Two foundational cornerstones in RL: (action-)value function and policy. The first is contingent upon DP reductions based on Markov assumptions, giving models more “bite” when assumptions hold.
- Accurate action-value function implies good policy: Q-learning.
- Policy gradient training can benefit from good value-function estimates.
Applicable themes in life:
- Policy-gradient theorem: weighing individual actions by rollout rewards is unbiased despite seeming greedy.
  - Improve by bootstrapping or baseline.
  - Correct for off-policy by importance sampling.
- Be an optimist under uncertainty! Better to be battered by and learn from reality than missing out.

Cool theorems

Markov Decision Processes: contraction properties 1.3, optimality of \(Q^*\)-greedy policies 1.2. Convergence bound of VI and PI.

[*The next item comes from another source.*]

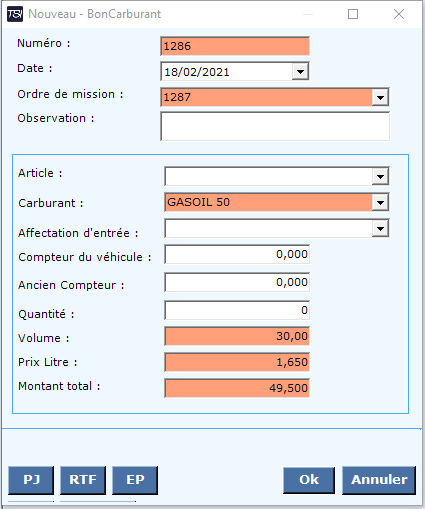Open the Affectation d'entrée dropdown

(x=380, y=228)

Sample-based MDP solutions: NA, just definition.
Policy methods: PG theorem 3.1, baseline theorem 3.2, relative policy difference theorem 3.7.
- Proof of relative policy performance theorem is a canonical example applying large-deviation theory and \(f\)-divergences.
Inverse RL: reward shaping theorem 4.1, max-entropy reduction theorem 4.2.
- Proof theme: Boltzmann methods, and interchange between single and nested optimizations.
RL for LLMs: DPO reduction; variational characterization of KL and using analytic solutions to inner optimizations.
Bandits and exploration: Lai-Robbins lower bound 5.1 and UCB regret bound 5.3.
- Proof theme: split event into “typical” and “atypical” subevents according to likelihood ratio; typical subevents provide direct bound, and bound atypical subevents using Radon-Nikodym derivative & KL properties.